Sunday, May 10, 2009

The buck stops somewhere else (try Treasury... or the Fed)

Tyler Cowen says that Congress has opted out of much of the economic crisis. That might not be a bad move on their part:
While Congressional leaders are consulted on the major policies, Congress is keeping its distance, perhaps to minimize voter outrage. This way, Congress can claim credit if a recovery comes, but deny responsibility if the price tag ends up higher than advertised or if banks seem to be receiving unfair benefits from the government.
Of course, while this may be a smart decision for Congress, it might have serious consequences for economic policy in the future:
A Congress that won’t accept much responsibility for the financial bailouts, for example, is unlikely to rise to the occasion when the time comes to make tough decisions on the budget...

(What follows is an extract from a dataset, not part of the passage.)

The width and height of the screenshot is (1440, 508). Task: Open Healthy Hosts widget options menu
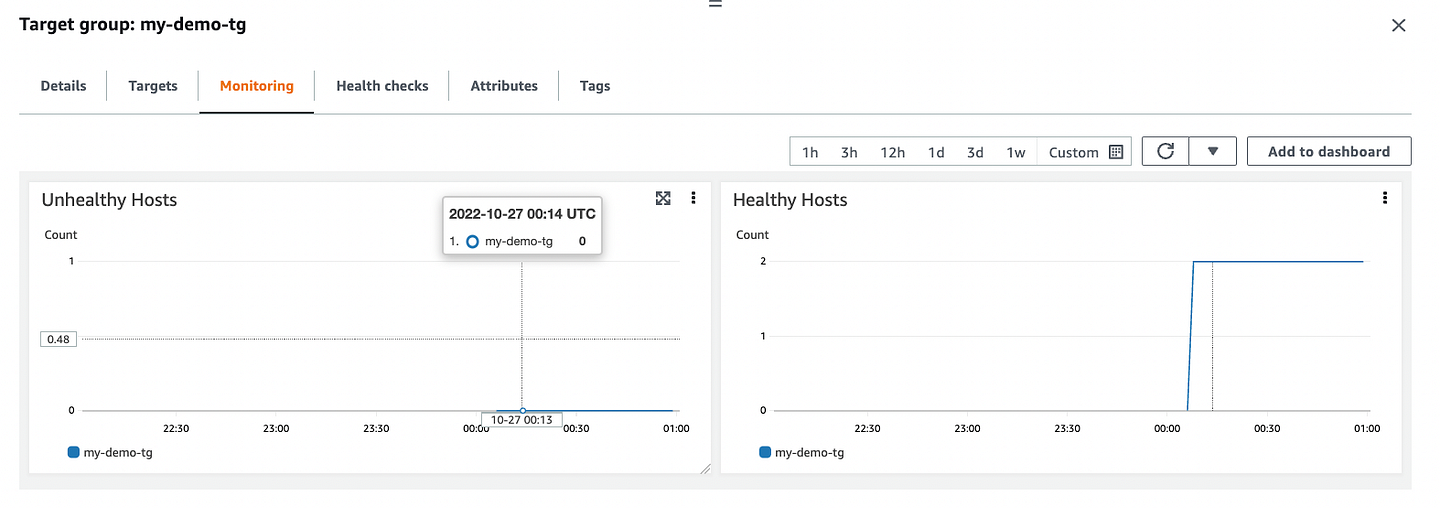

On any single policy, the abdication of Congressional responsibility may not be a problem. Sometimes it is good to let the technocrats have their way. In the longer run, though, the United States requires a Congress courageous enough to accept responsibility for potentially unpopular policies. We are moving further away from that every day.
Most economic models typically assume that government will follow some optimal policy. But in reality government is subject to incentives, and in this case Congress doesn't have much reason to get too involved in this crisis. This is why the Federal Reserve (and much of the bureaucracy) is insulated from political pressure: there are tough decisions to be made and no one up for re-election wants to make them.

As Cowen points out, the danger comes about when the elected body doesn't have to make the tough decisions. When the time comes and they have to address the budget deficit--or whether to nationalize part of the banking sector--they won't have built up political capital by leveling with the public about what needs to be done and what can be done.

It may be time for Congress to bite the bullet and, well, actually do something.